*PROBLEM TO SOLVE*
Put the lines of the items below into a Markdown table, from the line containing "Where should I click to: Open" through the end of the items, with the columns "No." and "Text" and one row per line. Omit blank lines and leave the pictures out of the table.

*DATA SHOWN*
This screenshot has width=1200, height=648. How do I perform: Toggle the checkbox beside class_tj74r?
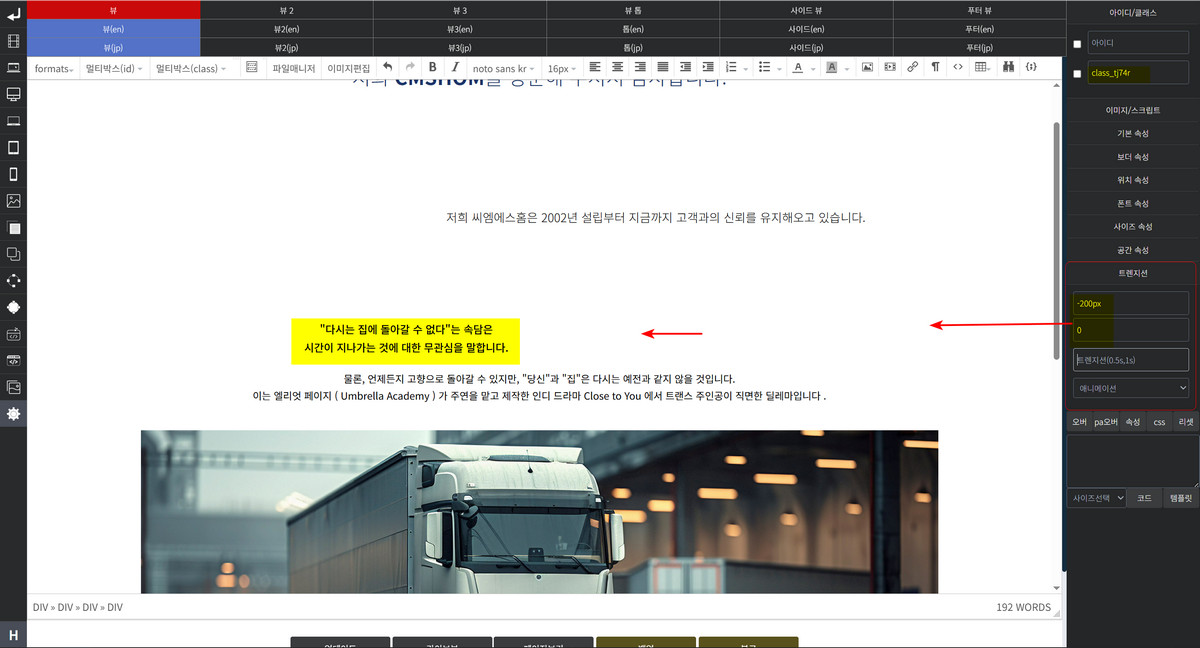point(1077,73)
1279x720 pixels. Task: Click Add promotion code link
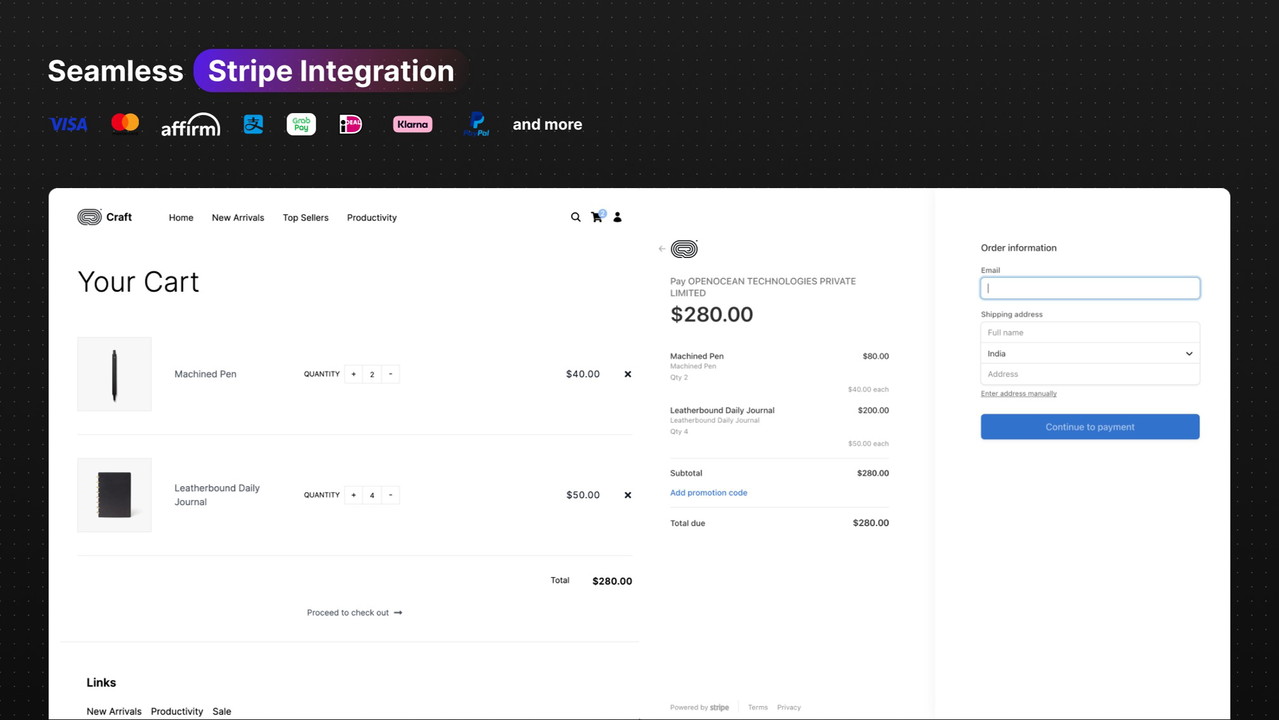[x=708, y=493]
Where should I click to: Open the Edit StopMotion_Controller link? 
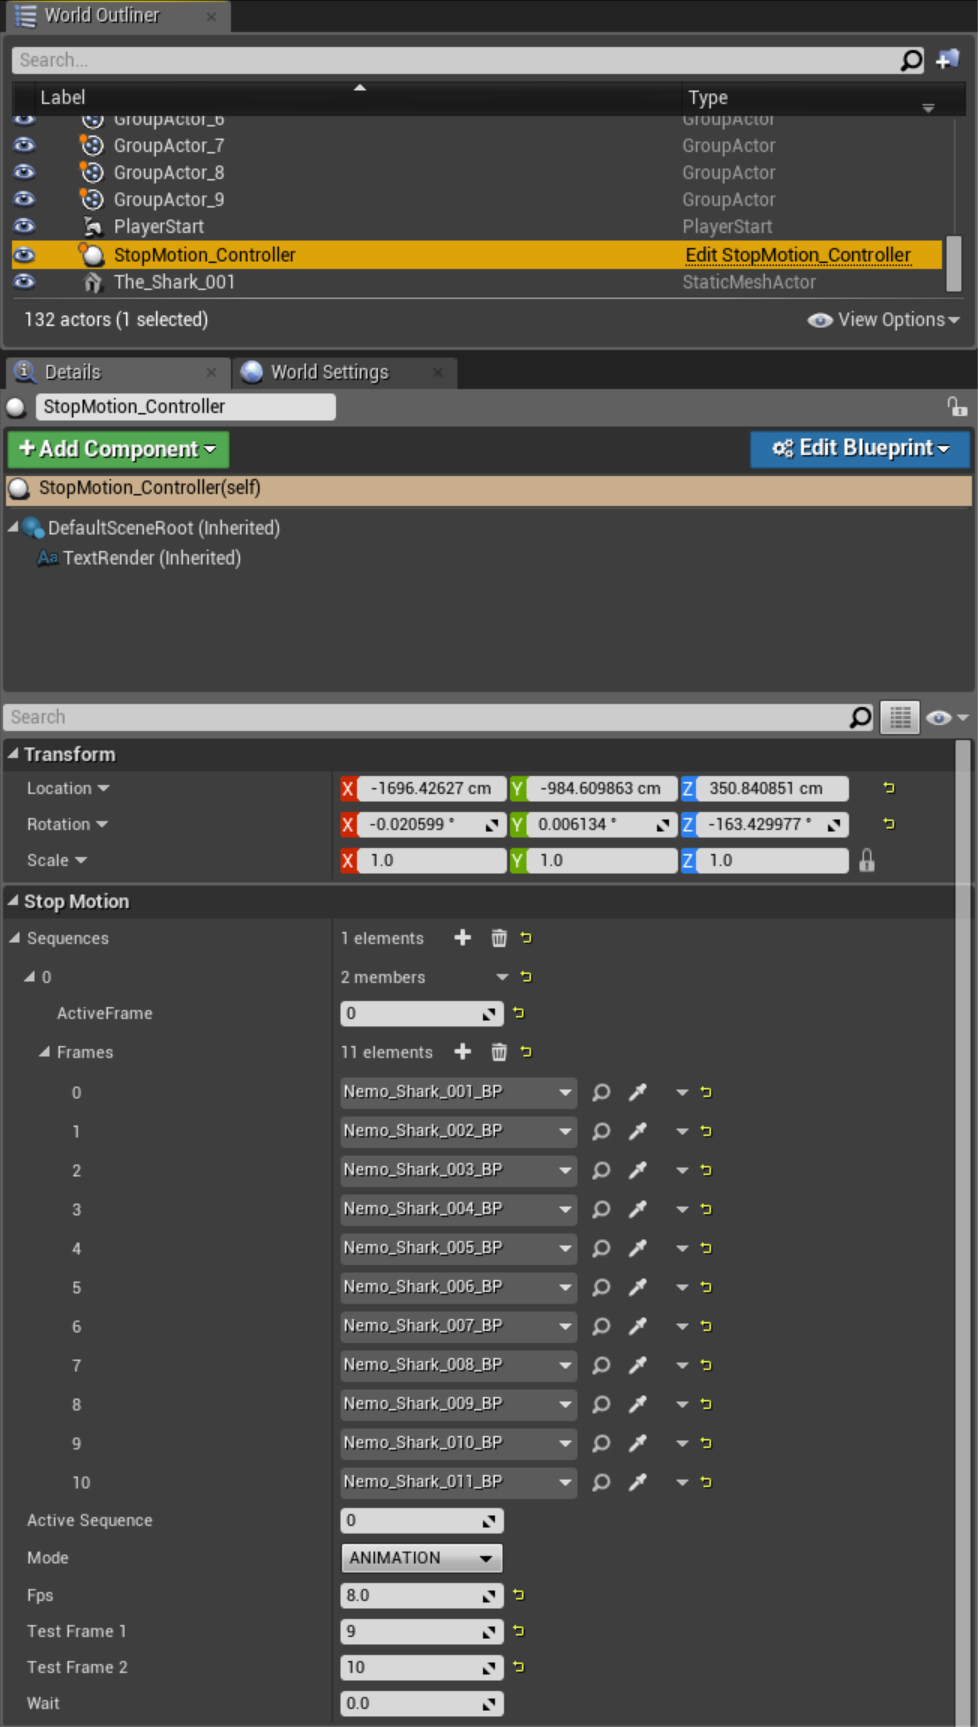tap(797, 255)
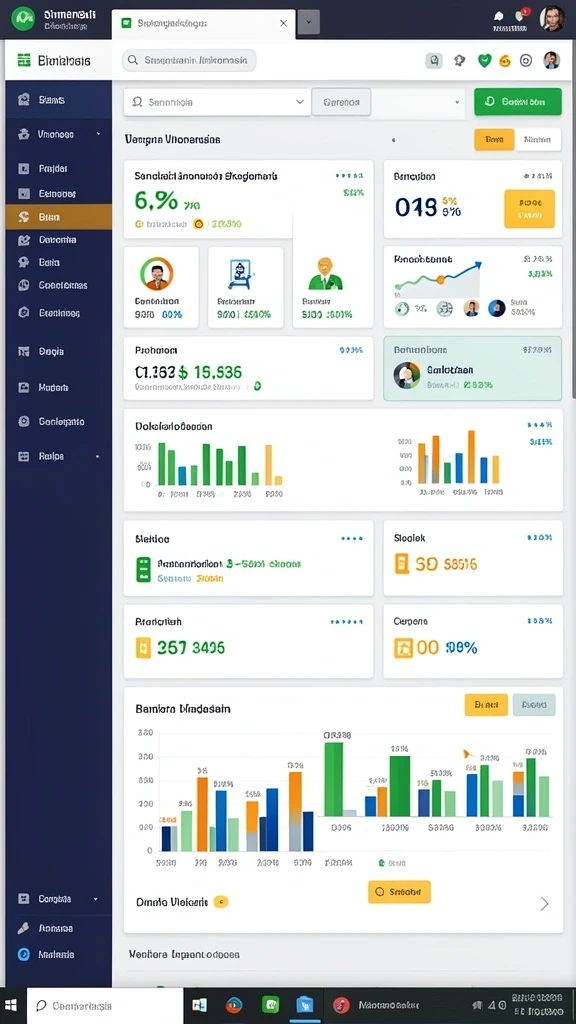Viewport: 576px width, 1024px height.
Task: Toggle the gray button beside the yellow chart button
Action: pos(534,705)
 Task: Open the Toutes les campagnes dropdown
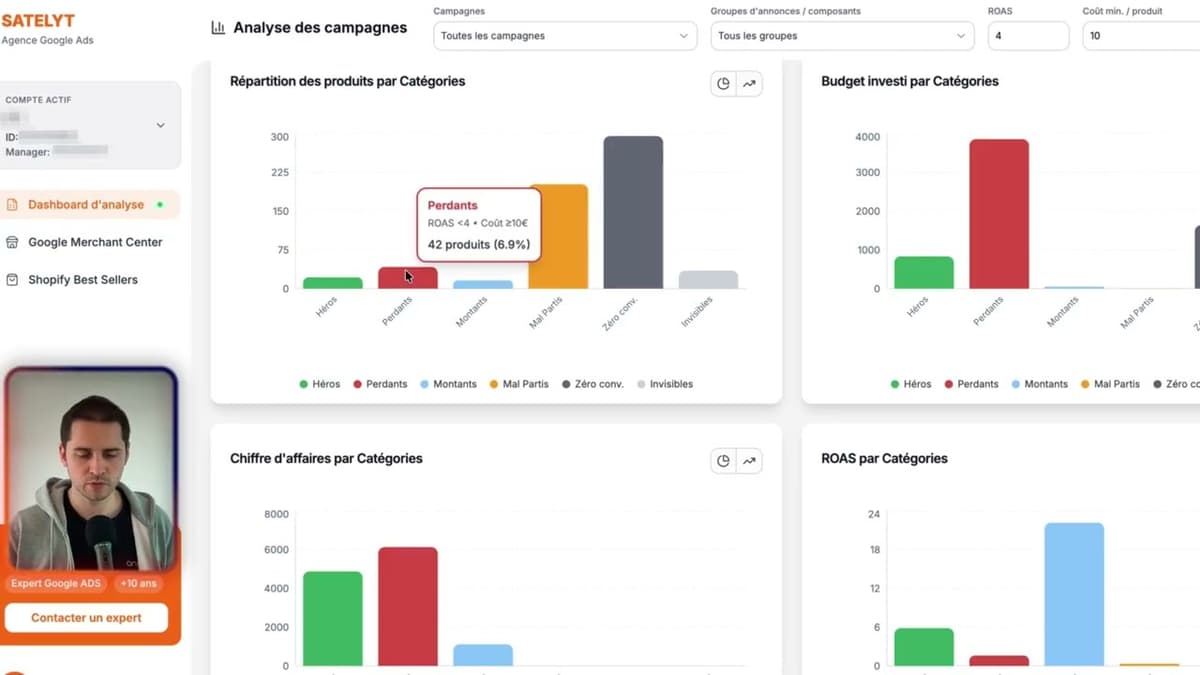[x=565, y=36]
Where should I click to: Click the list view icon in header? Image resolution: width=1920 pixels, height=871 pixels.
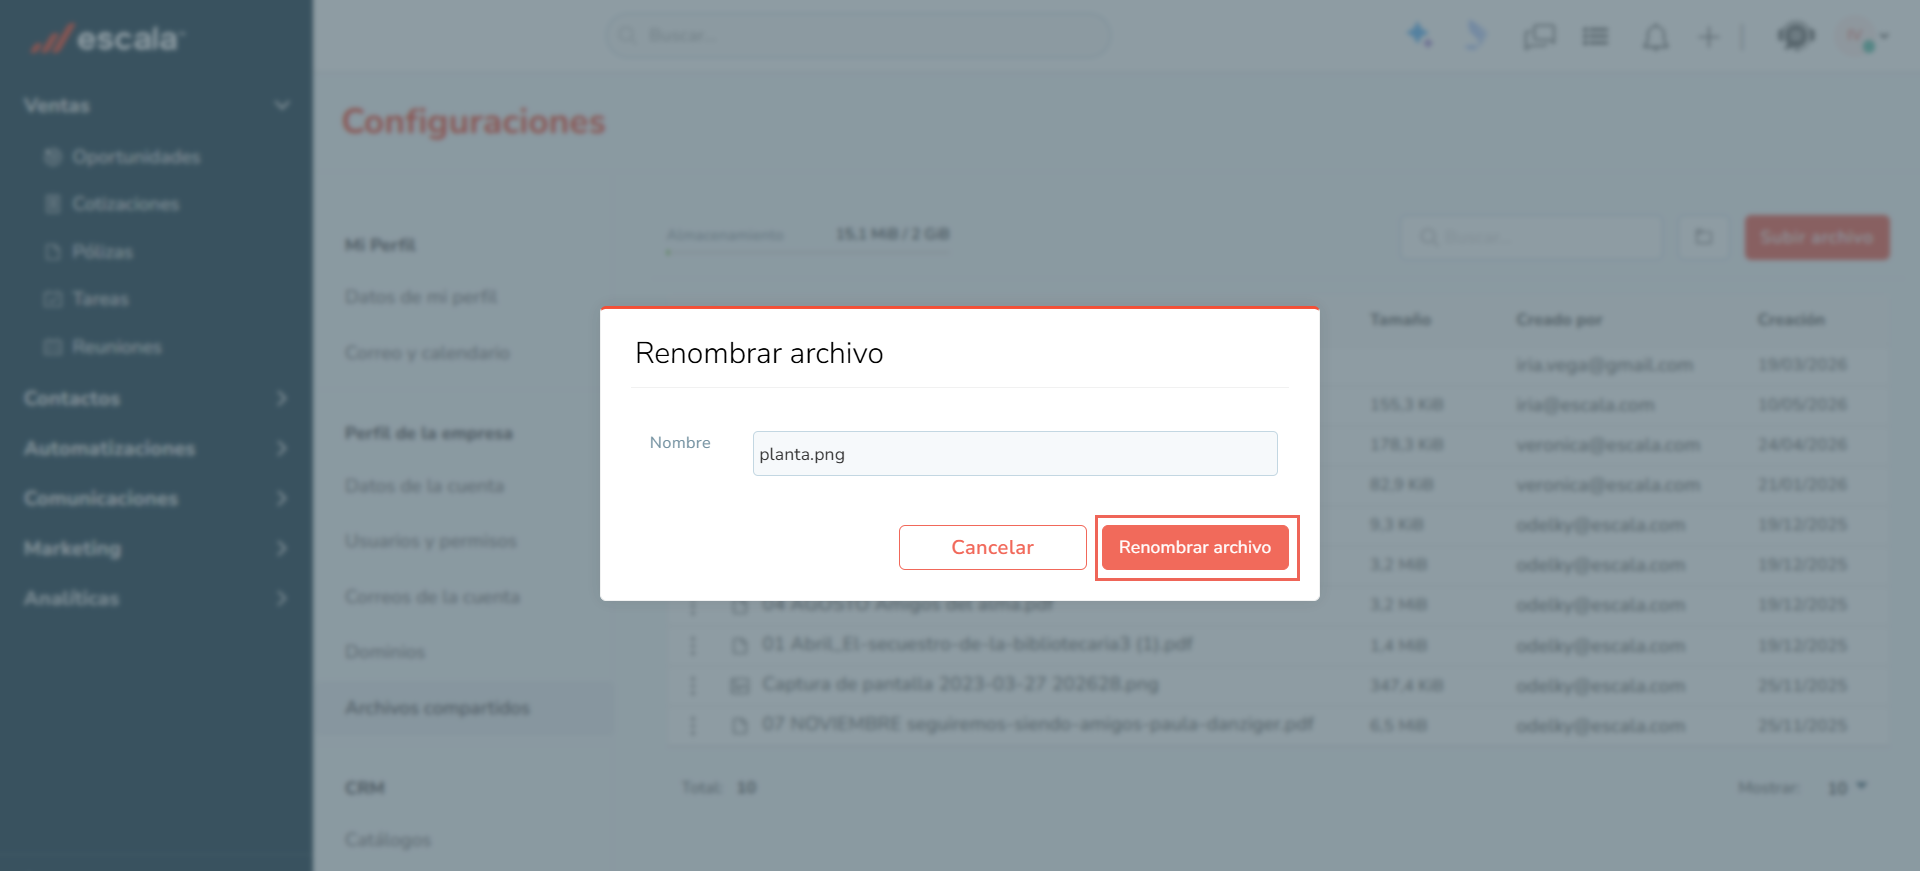[1595, 37]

*COMPLETE ANSWER*
| No. | Text |
|---|---|
| 1 | Where should I click to: Open the Edit StopMotion_Controller link?  |
| 2 | tap(797, 255) |
| 3 | Viewport: 576px width, 1024px height. |
| 4 | Task: Toggle the gray button beside the yellow chart button |
| 5 | Action: pos(534,705) |
| 6 |  Task: Open the Toutes les campagnes dropdown |
| 7 | [x=565, y=36] |
| 8 | Where should I click to: Click the list view icon in header? Image resolution: width=1920 pixels, height=871 pixels. |
| 9 | [1595, 37] |